── TRECHO ESCOLHIDO
Como atores nas franjas do sistema tornam-se protagonistas em democracias
Como partidos (movimentos) nas franjas do sistema político tornam-se atores centrais? Na atual onda populista, a tendência é acompanhada de um processo de destruição criadora pela qual agremiações longevas são eclipsadas pelos novos entrantes. Veja, entre outros, a Front National (agora RN) e o virtual desaparecimento do PS francês; os Verdes e o declínio do SPD alemão; ou o M5S ou Lega na Itália, após o colapso de seu sistema partidário.
Esses partidos comportam-se inicialmente como startups monotemáticas focando as migrações, União Europeia, e meio ambiente que são ortogonais à dimensão redistributiva que vertebra o sistema político durante décadas, ancorada em questões como distribuição de renda e emprego. Na Europa, foram criados 110 partidos deste tipo entre 1960 e 2010, e muitos surgiram depois. Em 18 países, 25% deles ultrapassaram o limiar de 5% do eleitorado.
Eles tornam-se competitivos porque introduzem novas dimensões da competição política em conjunturas críticas após choques, como mostram De Vries e Holbot; os partidos dominantes reagem aos novos temas absorvendo-os ou rechaçando-os. Muitos falham. Os principais perdedores têm sido os partidos socialistas e social-democratas. O choque da dupla crise econômica e migratória a partir de 2010 foi o divisor de águas.
────
## DESCRIÇÃO DO PROBLEMA
No trecho sobre partidos nas franjas do sistema político, quantos partidos desse tipo foram criados na Europa entre 1960 e 2010?
── DADOS FORNECIDOS
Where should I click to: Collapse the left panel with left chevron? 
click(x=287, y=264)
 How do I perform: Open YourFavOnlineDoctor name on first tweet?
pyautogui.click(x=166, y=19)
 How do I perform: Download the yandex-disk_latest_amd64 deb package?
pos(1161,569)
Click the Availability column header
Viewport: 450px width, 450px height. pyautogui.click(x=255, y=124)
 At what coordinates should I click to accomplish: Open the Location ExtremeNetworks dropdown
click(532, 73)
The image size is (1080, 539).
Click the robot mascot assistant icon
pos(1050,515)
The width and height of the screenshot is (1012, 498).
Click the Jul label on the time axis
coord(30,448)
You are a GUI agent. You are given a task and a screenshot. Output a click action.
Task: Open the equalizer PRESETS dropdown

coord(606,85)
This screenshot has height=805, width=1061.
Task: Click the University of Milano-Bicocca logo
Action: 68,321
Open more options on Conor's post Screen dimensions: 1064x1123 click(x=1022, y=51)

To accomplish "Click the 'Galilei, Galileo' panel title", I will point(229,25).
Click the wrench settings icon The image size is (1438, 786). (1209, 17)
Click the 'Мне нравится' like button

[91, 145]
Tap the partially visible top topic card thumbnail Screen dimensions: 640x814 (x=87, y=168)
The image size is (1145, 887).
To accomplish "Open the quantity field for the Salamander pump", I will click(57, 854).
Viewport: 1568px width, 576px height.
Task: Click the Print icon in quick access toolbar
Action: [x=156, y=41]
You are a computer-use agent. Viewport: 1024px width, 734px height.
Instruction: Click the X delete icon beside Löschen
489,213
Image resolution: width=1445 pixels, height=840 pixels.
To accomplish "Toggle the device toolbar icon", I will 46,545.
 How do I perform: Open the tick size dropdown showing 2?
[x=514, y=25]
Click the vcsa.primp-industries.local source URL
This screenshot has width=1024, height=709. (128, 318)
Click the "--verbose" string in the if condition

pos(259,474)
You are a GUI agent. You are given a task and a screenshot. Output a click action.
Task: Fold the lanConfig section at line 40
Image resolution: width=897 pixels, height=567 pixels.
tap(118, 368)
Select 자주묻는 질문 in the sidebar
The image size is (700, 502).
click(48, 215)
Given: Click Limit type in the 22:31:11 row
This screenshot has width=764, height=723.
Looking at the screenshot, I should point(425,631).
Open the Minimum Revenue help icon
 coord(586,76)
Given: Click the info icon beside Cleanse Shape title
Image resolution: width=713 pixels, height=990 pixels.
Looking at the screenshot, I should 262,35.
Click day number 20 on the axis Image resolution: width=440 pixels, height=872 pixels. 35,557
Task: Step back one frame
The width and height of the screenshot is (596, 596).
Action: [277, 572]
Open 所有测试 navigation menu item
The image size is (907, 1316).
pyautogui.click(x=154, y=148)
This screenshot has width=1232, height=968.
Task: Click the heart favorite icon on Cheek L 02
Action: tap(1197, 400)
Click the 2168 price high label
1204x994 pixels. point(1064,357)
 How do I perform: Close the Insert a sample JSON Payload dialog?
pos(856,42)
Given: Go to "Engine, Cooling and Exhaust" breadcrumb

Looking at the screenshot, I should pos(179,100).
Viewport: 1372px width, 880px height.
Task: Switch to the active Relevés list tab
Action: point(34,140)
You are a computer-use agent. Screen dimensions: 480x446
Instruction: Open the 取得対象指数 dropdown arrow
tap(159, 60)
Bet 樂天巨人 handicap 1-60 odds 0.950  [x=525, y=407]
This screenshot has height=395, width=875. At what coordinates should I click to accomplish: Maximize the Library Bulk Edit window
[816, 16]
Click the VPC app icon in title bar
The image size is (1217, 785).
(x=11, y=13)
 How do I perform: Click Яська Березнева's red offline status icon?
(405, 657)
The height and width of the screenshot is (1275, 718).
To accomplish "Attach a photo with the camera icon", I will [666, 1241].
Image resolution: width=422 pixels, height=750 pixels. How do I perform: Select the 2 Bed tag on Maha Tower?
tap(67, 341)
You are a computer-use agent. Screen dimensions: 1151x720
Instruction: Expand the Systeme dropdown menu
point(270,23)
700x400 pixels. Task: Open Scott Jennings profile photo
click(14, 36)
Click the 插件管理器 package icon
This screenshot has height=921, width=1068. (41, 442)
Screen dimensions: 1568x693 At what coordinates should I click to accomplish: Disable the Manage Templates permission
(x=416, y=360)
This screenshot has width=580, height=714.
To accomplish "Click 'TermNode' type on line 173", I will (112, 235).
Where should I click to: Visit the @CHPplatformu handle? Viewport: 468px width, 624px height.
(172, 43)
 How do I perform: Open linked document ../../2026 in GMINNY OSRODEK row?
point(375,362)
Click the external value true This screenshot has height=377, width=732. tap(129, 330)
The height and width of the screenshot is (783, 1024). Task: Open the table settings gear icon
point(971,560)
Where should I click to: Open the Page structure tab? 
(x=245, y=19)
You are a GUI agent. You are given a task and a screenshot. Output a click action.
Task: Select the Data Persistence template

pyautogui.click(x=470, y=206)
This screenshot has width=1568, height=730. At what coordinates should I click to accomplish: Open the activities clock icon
────
## RESPOSTA DA TAREFA
Foram criados 110 partidos.